Kumar feels due to the seemingly perennial evolving nature of Bengaluru, traces of the old Bangalore can hardly be seen now, except maybe in some people.
“Look, cities evolve, people come and go, so long as Bangalore offers the possibility of livelihood to people, gentrification is an inevitable reality. Yes, the Bengaluru we see today doesn’t much resemble the Bangalore of yore, but that is the nature of the beast. I do see the old Bangalore, but in certain people, communities and subcultures, rather than in bungalows or monkey-tops. It has to do with living in proximity to and taking great pleasure in, diverse ways of life,” she says.
Primarily an artiste of the stage, a thespian and a playwright, penning a book was an ‘offering of her universe’.

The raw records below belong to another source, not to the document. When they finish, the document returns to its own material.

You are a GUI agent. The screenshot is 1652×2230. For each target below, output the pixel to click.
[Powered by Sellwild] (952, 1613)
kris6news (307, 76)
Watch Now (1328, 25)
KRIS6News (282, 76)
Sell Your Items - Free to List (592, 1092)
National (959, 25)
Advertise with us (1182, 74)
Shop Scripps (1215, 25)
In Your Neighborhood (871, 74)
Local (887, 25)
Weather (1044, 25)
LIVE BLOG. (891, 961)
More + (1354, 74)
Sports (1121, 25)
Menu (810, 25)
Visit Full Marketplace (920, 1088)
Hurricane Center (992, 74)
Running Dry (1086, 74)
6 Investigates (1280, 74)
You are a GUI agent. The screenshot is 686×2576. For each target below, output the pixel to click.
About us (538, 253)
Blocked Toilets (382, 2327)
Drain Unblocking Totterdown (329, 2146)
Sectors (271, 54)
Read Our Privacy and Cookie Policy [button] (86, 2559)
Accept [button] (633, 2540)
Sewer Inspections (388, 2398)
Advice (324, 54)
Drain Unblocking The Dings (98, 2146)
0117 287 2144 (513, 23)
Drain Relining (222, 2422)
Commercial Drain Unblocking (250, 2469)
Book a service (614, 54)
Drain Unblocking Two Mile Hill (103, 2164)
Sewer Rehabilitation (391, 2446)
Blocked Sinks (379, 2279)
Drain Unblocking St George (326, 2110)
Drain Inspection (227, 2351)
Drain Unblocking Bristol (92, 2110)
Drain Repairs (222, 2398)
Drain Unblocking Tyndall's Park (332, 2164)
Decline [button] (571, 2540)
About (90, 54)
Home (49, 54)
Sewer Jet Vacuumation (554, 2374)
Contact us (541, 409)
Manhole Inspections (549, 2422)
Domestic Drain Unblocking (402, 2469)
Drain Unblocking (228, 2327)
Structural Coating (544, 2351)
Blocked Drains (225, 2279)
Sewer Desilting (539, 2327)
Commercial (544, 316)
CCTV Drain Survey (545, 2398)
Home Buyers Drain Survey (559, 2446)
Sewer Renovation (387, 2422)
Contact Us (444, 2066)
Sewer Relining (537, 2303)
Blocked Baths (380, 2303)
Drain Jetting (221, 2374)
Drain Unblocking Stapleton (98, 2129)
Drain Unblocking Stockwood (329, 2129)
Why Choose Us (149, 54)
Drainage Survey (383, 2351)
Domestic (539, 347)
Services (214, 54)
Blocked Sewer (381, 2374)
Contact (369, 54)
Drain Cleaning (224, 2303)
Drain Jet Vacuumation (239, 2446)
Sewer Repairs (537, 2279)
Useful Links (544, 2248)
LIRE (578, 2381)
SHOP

“I’m a theatre artiste and writing this book has been a joyous extension of performing or directing a play, teaching young people or writing for the stage. An offering of my universe, whether through words, movement, visuals or text, and then, my curiosity about whether people wish to walk in,” concludes Kumar, who will soon be taking eight Theatre Lab (Youth) students to Germany on March 31 to perform a play based on Reduced Inequalities at Schauburg Theatre, Munich.
There are also more upcoming Bangalore Blues events, including a large one at the Bangalore Club on May 27.